▶ Supplied passage:
Webster’s Dictionary defines "grassroots" in several ways, including two that are particularly appropriate for this month’s article on racing engines. These two definitions are:
1) "Ordinary citizens, especially as contrasted with the leadership or elite."
2) "The origin or basis of something."
The first definition could easily be interpreted as the local racers compared to the recognizable, highly paid stars of NASCAR, IRL, Champ Car, NHRA or Formula One, while the second definition can be interpreted as nearly any division of racing throughout the country that competes at your local race track. Keep in mind that every star driver on the NASCAR, IRL, or Formula One circuit started as a local racer in another division at some point in his or her career.
And while we are on the subject of NASCAR, IRL and Formula One, keep in mind that these "elite" series represent a very small percentage of racers and racing. However, because of their high profile and popularity, racers and those businesses that cater to racers have seen motorsports popularity increase tremendously.
Some estimates put the number of racers competing on what could be called the grassroots level (essentially everything other than NASCAR NEXTEL CUP, Busch and Craftsman Truck series; IRL and Champ Car World Series; Formula One; and professional levels of NHRA and IHRA drag racing) at more than 451,000. Of course, there are several "traveling" series that may have a few full-time racers but, for the most part, the majority of competitors in these series are not full-time, although many may dream of being the next Dale Earnhardt, John Force, or Sam Hornish.
While circle track and drag racing are by far the two largest segments of racing with around 300,000 competitors split pretty much evenly (drag racing enjoys a slight edge), other segments would include autocross, rally, road racing, off-road, and karting.
The sport compact market has also made inroads into a passion for racing that was once dominated by the American V8s. The appearance of these vehicles has become commonplace at most of the 1,400-plus racetracks across North America. Tracks have found ways to accommodate them, opening whole new markets for performance businesses.
New forms of racing have also entered the realm of motorsports along with these vehicles. Just take a look at a magazine stand and you’ll see the many titles devoted just to sport compact-type vehicles. Leafing through these magazines you may see terms like "countersteer," "drifting" and "Choku-Dori" that you have never heard before. But hey, don’t knock it! New types of race cars or forms of racing can mean increased business for your shop.
While all different forms of racing have been mentioned, the purpose of this article will concentrate on the local track market in this article. You can be sure that Engine Builder magazine will touch on these other markets in future issues.

▶ Exercise instructions: According to the grassroots racing article, about how many racers compete at the grassroots level? The lines are separate material with no connection to the grassroots racing article.

▶ Stored data:

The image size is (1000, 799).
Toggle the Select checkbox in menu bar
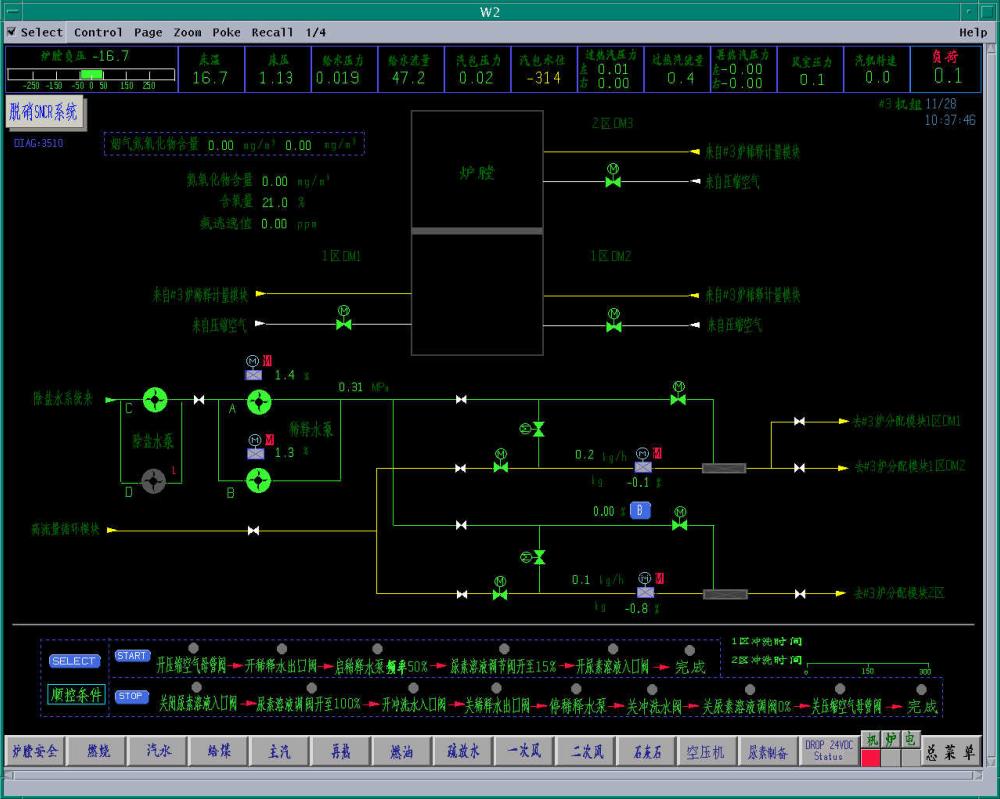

▶ Result for this task: More than 451,000.